The full report is available on the PIRSA website.

3 years ago, AFTA lodged a submission – Option C which largely fell on deaf ears, perhaps the new government should have a closer look at what AFTA offered up as a sustainable solution.  We now await the decision.

Let’s Fish SA

The SA Government has recently stated its intent to grow the recreational fishing industry and in particular increase the participation of women & children, a measure AFTA applauds.

AFTA invested a lot of time and money into the South Australian “Let’s Fish SA” Video program to which the SA government supported the production of the videos to the tune of $50k and as per the agreement distribution lies with them.

So far, the government has not used the videos as a source for growing our industry.

AFTA has spoken to the SA recognised Peak Body, Recfish SA who advise Minister Clare Scriven, urging her to use this resource which addresses their policy.



This month I caught up with both Minister Dugald Saunders MP, Minister for Agriculture and the Shadow Minister, Mick Veitch MLC in Sydney.

On behalf of AFTA I pressed the need to not only maintain the current recreational fishing policies but also to consider the following range of issues as a part of their policy platform for the election in March 2023.

  1. Establishing the NSW Women in Recreational Fishing program (WIRF). This program originated in Victoria and has now spread to Qld, a very successful program of engagement and inclusion.
  2. The need for Western Sydney fishing access. This became very evident during the COVID lockdown experience when people of the west were confined to their LGA. For a population about the same as the rest of NSW, increasing the local fishing opportunities for Western Sydney in Dams & Reservoirs will create more opportunities and that mean more tackle sold in that area.
  3. Jewfish fishery management, proper harvest sharing and reviewing commercial netting practices as well as compliance.
  4. Action on the Great Lakes – Port Stephens Marine Park, a review that is well overdue.
  5. The establishment of the next round of Recreational Fishing Havens – just like the last round that were funded by a loan that the RFL paid off.
  6. Increase the number of hatcheries and a dedicated marine hatchery to help recruitment and stocking of key recreational species. Whilst there is stocking coming out of the research hatcheries it is nowhere near the levels needed to make a real difference and to boost the RFH stocks.
  7. Improving quality and surety of access in rural and riverine areas. Currently it’s a multi-departmental minefield and by default locks up a lot of areas that should be accessible to our customers. Victoria does this very well with the recent legislative changes allowing access to leasehold waterfront land.
  8. Qld Spanish Mackerel decision and the potential impacts on NSW with pressure from QLD to close our fishery in line with the QLD DPI.

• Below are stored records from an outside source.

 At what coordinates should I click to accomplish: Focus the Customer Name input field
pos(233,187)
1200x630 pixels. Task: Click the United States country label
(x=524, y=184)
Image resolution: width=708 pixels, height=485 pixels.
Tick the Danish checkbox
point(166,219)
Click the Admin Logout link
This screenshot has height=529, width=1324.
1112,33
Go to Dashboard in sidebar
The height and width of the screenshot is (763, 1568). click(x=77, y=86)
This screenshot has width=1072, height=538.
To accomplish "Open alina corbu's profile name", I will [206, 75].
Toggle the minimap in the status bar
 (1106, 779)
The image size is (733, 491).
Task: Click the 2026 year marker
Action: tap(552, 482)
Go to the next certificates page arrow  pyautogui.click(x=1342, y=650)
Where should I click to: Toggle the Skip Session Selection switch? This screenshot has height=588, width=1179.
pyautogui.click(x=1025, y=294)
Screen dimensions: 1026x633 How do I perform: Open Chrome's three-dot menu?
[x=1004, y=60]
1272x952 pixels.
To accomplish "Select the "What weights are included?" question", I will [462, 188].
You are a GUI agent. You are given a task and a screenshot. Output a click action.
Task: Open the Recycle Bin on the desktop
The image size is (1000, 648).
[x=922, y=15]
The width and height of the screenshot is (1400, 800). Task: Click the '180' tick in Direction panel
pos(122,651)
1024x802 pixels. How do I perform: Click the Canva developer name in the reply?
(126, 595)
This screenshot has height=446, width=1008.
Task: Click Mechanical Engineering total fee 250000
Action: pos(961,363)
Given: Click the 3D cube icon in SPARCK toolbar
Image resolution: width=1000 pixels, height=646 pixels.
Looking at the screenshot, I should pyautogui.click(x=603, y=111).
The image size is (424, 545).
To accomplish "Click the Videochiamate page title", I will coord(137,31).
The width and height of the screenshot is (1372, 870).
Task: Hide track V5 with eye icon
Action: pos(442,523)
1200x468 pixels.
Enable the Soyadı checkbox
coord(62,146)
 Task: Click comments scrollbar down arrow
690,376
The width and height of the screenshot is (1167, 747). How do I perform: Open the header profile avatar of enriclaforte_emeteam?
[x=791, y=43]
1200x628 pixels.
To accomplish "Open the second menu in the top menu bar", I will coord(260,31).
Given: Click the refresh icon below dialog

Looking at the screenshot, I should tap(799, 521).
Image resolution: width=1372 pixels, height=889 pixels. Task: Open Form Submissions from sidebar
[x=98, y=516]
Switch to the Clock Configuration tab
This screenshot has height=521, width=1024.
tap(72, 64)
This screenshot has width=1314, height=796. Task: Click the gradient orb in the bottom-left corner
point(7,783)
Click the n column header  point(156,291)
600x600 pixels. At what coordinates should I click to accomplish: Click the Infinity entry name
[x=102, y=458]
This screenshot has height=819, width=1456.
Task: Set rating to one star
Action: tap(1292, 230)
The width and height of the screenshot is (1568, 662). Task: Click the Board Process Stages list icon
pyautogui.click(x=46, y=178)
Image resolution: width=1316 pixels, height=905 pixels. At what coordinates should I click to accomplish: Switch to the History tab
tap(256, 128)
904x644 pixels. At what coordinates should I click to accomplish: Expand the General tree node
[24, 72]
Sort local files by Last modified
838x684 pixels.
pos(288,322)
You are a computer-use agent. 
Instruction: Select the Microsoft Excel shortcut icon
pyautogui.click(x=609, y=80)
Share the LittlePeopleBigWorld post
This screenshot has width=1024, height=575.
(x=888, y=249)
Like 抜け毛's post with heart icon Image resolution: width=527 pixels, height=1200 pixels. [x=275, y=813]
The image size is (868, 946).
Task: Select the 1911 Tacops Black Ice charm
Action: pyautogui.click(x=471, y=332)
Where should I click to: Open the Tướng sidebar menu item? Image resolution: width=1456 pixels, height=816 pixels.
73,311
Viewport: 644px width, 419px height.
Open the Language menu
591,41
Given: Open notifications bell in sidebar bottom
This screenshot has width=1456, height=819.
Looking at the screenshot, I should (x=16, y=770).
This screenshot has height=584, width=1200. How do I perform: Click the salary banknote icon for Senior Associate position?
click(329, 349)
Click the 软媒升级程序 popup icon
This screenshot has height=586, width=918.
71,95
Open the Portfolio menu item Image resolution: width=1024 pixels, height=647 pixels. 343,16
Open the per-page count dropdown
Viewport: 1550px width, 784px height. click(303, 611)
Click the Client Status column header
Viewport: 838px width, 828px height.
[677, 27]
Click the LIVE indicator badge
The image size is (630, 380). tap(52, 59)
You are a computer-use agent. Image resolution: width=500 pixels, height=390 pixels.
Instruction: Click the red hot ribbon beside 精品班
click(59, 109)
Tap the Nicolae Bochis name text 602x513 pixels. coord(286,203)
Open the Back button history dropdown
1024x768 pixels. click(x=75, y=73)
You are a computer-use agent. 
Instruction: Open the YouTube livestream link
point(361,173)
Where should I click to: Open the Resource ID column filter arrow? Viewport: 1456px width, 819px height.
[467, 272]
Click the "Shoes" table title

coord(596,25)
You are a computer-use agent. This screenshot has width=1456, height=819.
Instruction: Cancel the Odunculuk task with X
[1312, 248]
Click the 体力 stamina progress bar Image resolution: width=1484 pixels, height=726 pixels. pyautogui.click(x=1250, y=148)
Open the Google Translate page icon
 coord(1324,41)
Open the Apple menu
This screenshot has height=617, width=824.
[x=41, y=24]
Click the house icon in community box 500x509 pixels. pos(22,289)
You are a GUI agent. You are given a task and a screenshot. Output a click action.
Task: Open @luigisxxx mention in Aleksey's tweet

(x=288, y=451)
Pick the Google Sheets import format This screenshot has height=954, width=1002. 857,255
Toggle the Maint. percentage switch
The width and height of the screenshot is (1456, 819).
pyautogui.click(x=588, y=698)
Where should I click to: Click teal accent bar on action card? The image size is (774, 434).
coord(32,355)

I thanked Minister Saunders for the ongoing support in the way of a $115k Grant for the Let’s Fish NSW Schools Program.  This is arguably the best program in Australia for the direct engagement and education of young people. In the NSW Schools program, this year we have 98 schools running fishing classes funded and supported by the Recreational Fishing Trust and AFTA and delivered by the Marine Teachers Association.

AFTA is currently looking to submit an application for Phase 6.

Western Australia

The much-anticipated decision on the demersal fishing closures by Fisheries Minister Don Punch on the future of recreational fishing in WA will be made this month.   AFTA reiterates the point, fish stocks won’t increase whilst you continue to allow the commercial sector to fish during the species spawning whilst shutting out recreational fishers!

We are continuing to press the need for level heads and common sense to prevail.